Compare
FDE vs AI Engineer
AI Engineers deepen models and ML systems. Forward Deployed Engineers deepen the last mile into customer production — often using those models.
Quick contrast
| Dimension | FDE | AI Engineer |
|---|---|---|
| Center of gravity | Customer systems & workflows | Models, training, ML platform |
| Typical artifacts | Integrations, agents in prod, runbooks | Training pipelines, evals, model services |
| Constraints | SSO, data residency, change mgmt | Data/compute, research→prod quality |
| Customer time | High | Variable; often lower |
| Interview flavor | Case + enterprise design + coding | ML system design + coding + research depth |
The overlap (where people get confused)
Both roles may build RAG systems, write Python, and care about evals. The difference is whose production environment you optimize for and how much of your week is customer discovery versus model / platform iteration.

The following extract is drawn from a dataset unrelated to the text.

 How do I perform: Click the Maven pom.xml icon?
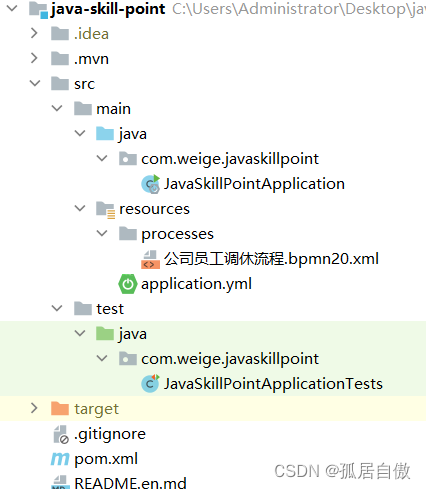[x=60, y=459]

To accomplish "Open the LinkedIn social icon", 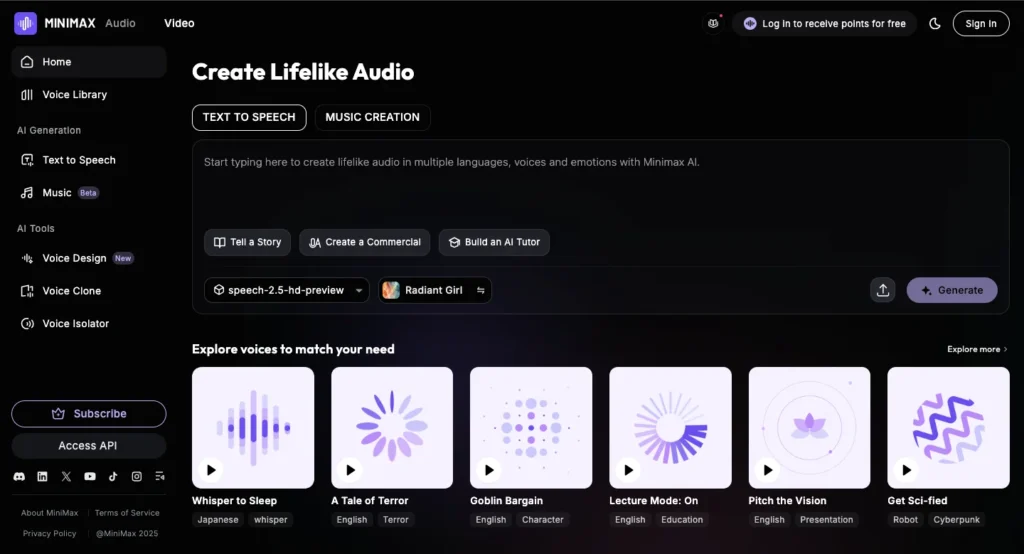I will click(42, 477).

Titles like AI Deployment Engineer sit near FDE. “Applied AI Engineer” at labs sometimes mixes both — always read travel %, coding bar, and whether you own a named customer.
Which should you pursue?
- Prefer FDE if you like stakeholder complexity, integration puzzles, and visible business outcomes
- Prefer AI Engineer if you want deeper ML systems work and less account-embedded travel
Prep differences
FDE candidates should prioritize FDE interview questions, especially case/decomp and enterprise design. AI Engineer candidates still benefit from production RAG/agent literacy — the same projects can support either narrative if you frame ownership correctly.